Why isn't prestige taken into account?

Since Univ. of Michigan Med School’s data is so interesting, I pulled out the data from previous cycle to confirm the trend (https://medicine.umich.edu/medschool/sites/medicine.umich.edu.medschool/files/files/tracker/md_five_year_admissions_snapshot_0.pdf). Does anyone know why UChicago is missing from both files? UChicago is supposed to be one of the closest elite schools in the region and has a large number of students from the region. Just by looking at the two files, if someone had a choice, I would definitely recommend him/her go to Northwestern University instead of UChicago for premed.

BTW, just for fun, you can see Duke’s med school student’s group pictures – https://medschool.duke.edu/about-us/news-and-communications/med-school-blog/welcome-class-2021

Just the Facts: About the Class of 2021

116 students were accepted from 7,030 applications
66 women, 49 men, 1 unspecified
13% underrepresented minorities
37 different states and **59 undergraduate institutions are represented**
Median overall GPA: 3.85

My guess is that ~40 institutions have just 1 accepted and ~20 institutions have an average of 4 accepted.

It’s because graduate or professional schools judge success individually. It’s not about where you go, it’s what you do with the opportunity you have in front of you. If graduate schools started to create multiple standards based on school prestige, they’d be sued. Not to mention, it would be a huge headache to enforce. Imagine the headache if undergraduate schools had to rank high schools. That’s why you have tests like LSAT, GRE, and MCAT.

One possibility is size. According to College Navigator, UChicago enrolls 6,001 undergraduates, while NU is more than 46% larger, at 8,791 undergraduates. So just on that basis, you might expect to see larger numbers of med school applicants from NU.
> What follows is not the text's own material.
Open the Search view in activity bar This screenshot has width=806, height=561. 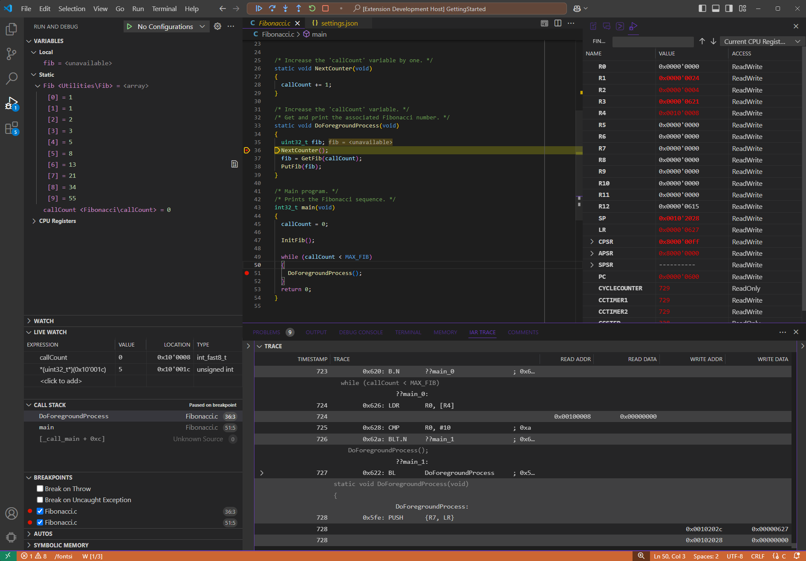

Also, it wouldn’t surprise me if NU grads were generally more professionally-oriented and more likely to apply to MD programs, and if UChicago grads were generally more research-oriented and more likely to target PhD programs. If so, that would further increase the discrepancy in med school applicant numbers. But I don’t have any numbers to back up that suggestion.

Duke had one of the worst applications to fill out. My D simply said it was not worth the time to write so many exclusive essays Duke wanted that no other school was asking.

@texaspg, my D said the exact same thing about Duke. She did go there for a residency interview and hated it.

“Ask a doctor from a prestigious hospital in a specialized field where he/she went to school, it’s likely you’ll end up with the same answers over and over.”

I just looked at the last 6 specialists that I visited (as a patient) at two very well ranked medical facilities in the Boston area. I did not see the same university twice, and I only found one Ivy League school. I did find some very good universities (McGill, Cornell, Tufts, UVA, John Hopkins), but other than one doctor doing both undergrad and medical school at the same university, I didn’t see any repeats at all. One of the specialists that I have seen recently told me (we were chatting about undergraduate schools) that the MD students where he studied had come from a very wide range of undergraduate schools – the same thing that I noticed when I was in graduate school in an entirely different field.

I think surgical oncology is pretty complicated. Let’s see from

https://nyulangone.org/doctors/results?specialty=surgical-oncology&original-criteria=specialty&pageSize=20&center-point=40.2786356,-74.62833160000002&address=Princeton%20Junction,%20NJ%2008550,%20USA&searchRadius=150&page=2&user-interaction=true

where the surgical oncology doctors at NYU Langone Hospitals did their medical school —

(total 22)

MD from Mount Sinai School of Medicine, 2001
Greece
Dominica
MD from Medical College Of Virginia, 2001
Czech Republic
MD from SUNY - Buffalo, 2009
MD from Columbia College, 1995
MD from University Of Maryland, 2008
MD from Northwestern University, 2001
Kirksville College of Osteopathic Medicine
MD from Rutgers State University of NJ, 2005
Italy
MD from New York University, 1986
MD from New York University, 1971
MD from SUNY - Brooklyn, 1991
Israel
MD from New York University, 1990
MD from New York University, 1983
MD from University Of South Florida, 1994
MD from McGill University, 1998
MD from New York University, 1982
MD from New York University, 1988

It looks like a doctor is more likely to stay around the medical school he/she graduated from for a long time. Other than that, I can’t find any pattern.